| EXERCISE DESCRIPTION |
Give back an exact copy of the entries beneath, minus the pictures.

| SUPPLIED RECORDS |

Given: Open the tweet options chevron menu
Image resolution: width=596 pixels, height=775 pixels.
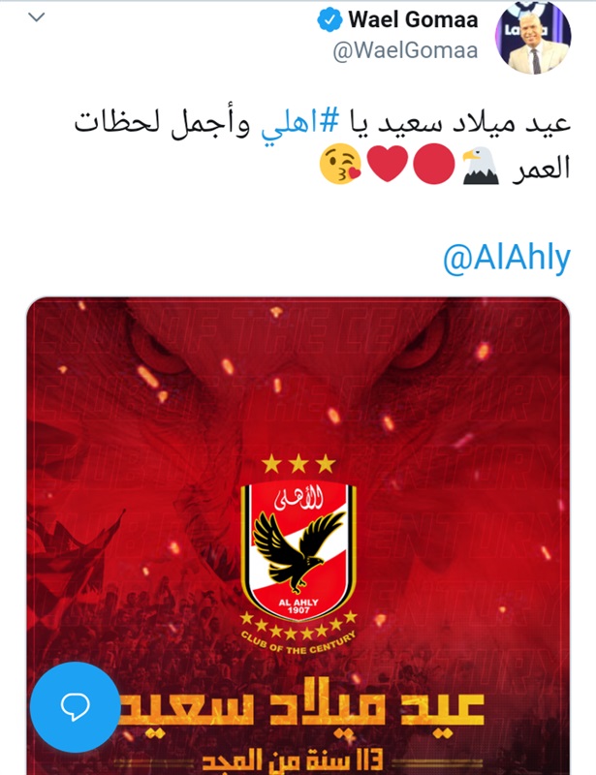Looking at the screenshot, I should 37,17.
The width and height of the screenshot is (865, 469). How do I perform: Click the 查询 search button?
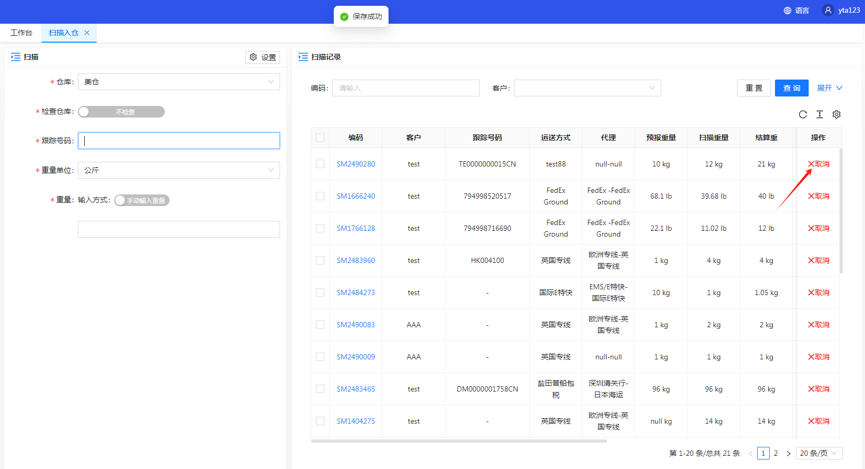click(x=791, y=88)

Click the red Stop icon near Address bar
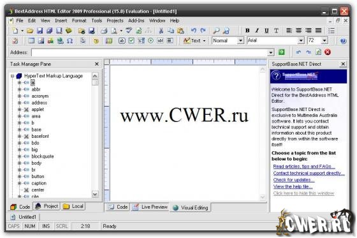328,52
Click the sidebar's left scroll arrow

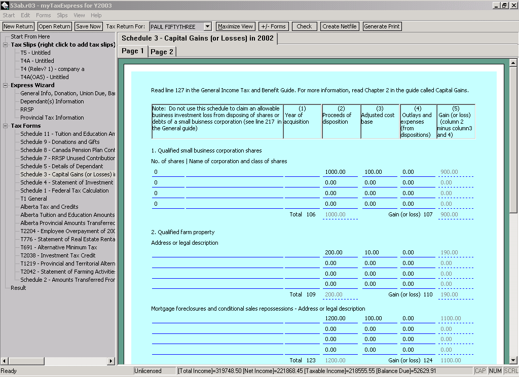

| ANSWER SPACE |
Given: Open the tweet options chevron menu
Image resolution: width=596 pixels, height=775 pixels.
Looking at the screenshot, I should 37,17.
The width and height of the screenshot is (865, 469). How do I perform: Click the 查询 search button?
click(x=791, y=88)

Click the red Stop icon near Address bar
328,52
Click the sidebar's left scroll arrow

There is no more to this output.